**Objective a:**
Rewrite the entries from the line containing "Where should I click to: Point to the word" through the last entry, inclusive, with "Kitchen" replaced by "Pantry" and nothing else changed.

---------- Provided text

Women become really easy targets at court. Because they’re women, they are weaker—they can’t command all these armies, they don’t have official roles in government. If you’ve got a really powerful man that you can’t do anything against, but you want to get rid of him, you look to the women in his life and particularly his wife. If you can bring his wife down, then you can bring him down as a result. That’s where this witchcraft stuff starts to tie in. Because women don’t have official roles at court, although that makes them weaker, it also makes them stronger, because you can’t really accuse them of much. If there’s a man you don’t like at court, you can say he has misled the king or he’s stolen money from the crown or he lost that war. But because women don’t do any of those things, you can’t accuse them of those things.
And so witchcraft becomes an easy accusation to throw, because women are starting to be seen more as partaking in witchcraft and being emotional, being secretive and manipulative. Then it’s more believable that they will have committed witchcraft or been part of a witchcraft conspiracy. And because of its nature, you don’t need much evidence. You just need to maybe find someone who will be willing to say, yes, I saw them doing witchcraft, or they asked me to do some witchcraft. It’s very difficult to disprove because the nature of witchcraft [is that] you don’t stand in public in the middle of the town square doing witchcraft. You’re doing it in secret with no one else around. If no one else is around, it’s really difficult to prove you didn’t do it, because how can you prove you didn’t do something that you would have done in secret? It becomes just this really, really powerful and convenient weapon to use against women to bring the women down and the men around them down.
Is it a cynical form of court politics, or is there an element to what in which something about these women, or what they were doing and the fact that they were powerful—is that seen as unnatural or a problem? When people were accusing these women of being witches, was it just a convenient cynical tool or is there something about these women that is actually, like, unsettling?

--------------------

**Objective b:**
Carry the discussion of witchcraft accusations against women at court forward from its final sentence.

---------- Stored records

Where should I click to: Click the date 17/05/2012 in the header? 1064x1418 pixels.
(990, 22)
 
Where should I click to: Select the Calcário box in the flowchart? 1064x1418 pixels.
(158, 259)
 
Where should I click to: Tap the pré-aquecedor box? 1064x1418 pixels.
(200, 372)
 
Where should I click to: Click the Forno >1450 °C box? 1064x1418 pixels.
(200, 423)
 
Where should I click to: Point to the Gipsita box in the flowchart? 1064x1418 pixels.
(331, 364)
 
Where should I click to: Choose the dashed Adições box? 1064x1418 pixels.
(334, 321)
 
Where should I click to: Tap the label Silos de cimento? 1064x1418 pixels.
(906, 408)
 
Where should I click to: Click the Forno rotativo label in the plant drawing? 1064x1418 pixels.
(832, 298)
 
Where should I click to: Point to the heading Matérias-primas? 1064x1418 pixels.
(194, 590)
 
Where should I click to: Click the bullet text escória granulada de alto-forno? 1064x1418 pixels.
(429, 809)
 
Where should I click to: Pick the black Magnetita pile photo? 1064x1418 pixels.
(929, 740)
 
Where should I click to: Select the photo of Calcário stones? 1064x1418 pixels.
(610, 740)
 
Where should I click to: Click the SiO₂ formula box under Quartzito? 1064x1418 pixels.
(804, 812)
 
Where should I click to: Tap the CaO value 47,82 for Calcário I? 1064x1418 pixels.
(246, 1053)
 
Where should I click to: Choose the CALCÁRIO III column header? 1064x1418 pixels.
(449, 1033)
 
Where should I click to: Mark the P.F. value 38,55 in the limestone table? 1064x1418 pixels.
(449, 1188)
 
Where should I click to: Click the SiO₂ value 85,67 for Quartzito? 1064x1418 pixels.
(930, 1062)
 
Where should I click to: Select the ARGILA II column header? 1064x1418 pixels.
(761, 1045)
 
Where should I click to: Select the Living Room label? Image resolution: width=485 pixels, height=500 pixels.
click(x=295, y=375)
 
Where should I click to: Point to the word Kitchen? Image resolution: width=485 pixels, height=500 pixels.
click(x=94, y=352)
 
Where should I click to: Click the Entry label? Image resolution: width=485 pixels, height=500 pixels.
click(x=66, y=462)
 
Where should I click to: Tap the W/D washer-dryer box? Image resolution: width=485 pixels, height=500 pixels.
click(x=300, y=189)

--------------------

**Expected output a:**
Where should I click to: Point to the word Pantry? Image resolution: width=485 pixels, height=500 pixels.
click(x=94, y=352)
 
Where should I click to: Click the Entry label? Image resolution: width=485 pixels, height=500 pixels.
click(x=66, y=462)
 
Where should I click to: Tap the W/D washer-dryer box? Image resolution: width=485 pixels, height=500 pixels.
click(x=300, y=189)

**Expected output b:**
It’s a little bit of both, really. Women were allowed quite a lot of power in the medieval period, but they had to do it in a way that was seen to be feminine. A queen had loads of power, but that was okay, because she was the wife of a king. She was a mother to the heirs to the throne. It was expected that she would hold power. She was allowed to hold that power, but she had to use it in a feminine way. She had to support the church. She had to get pardons for criminals because, you know, women are merciful and men aren’t. It’s when you start to get powerful single women that they come more under suspicion—a widow, a single mother. You have to look at people like Margaret Beaufort, who’s the mother of Henry Tudor. She’s this powerful young single woman whose son is a potential claimant to the throne. Even today, people will look back at her and say, she was power hungry, she was greedy. She did whatever she could to get her son on the throne and she was a horrible woman. And that kind of stuff was going on at the time.
And so witchcraft was a very powerful, cynical tool, and it just so happened that it was working better against women. But they were definitely targeted specifically because they were women at the same time, and yeah, some of them were just a bit inconvenient. For example, the first woman in my book, Joan of Navarre, at the time of the accusations against her, she was a widow. She didn’t have a man controlling her. And she was one of the richest people in the kingdom, potentially the richest person below the king himself. And that wealth was needed by the Crown, by the king. So you’ve got this powerful woman with lots of money, and she becomes a target because of that. If she was a man, I don’t think she would have been targeted, because she would have had a lot of power behind her, as a man. She would have been ruling lots of lands, she would have had military support. It’s a lot easier, then, to attack her than if she were a man.
The book is about these four women who tied up with these accusations, and they’re your Royal Witches. Could you tell me a little bit about their position in society and how they ended up being singled out in this way?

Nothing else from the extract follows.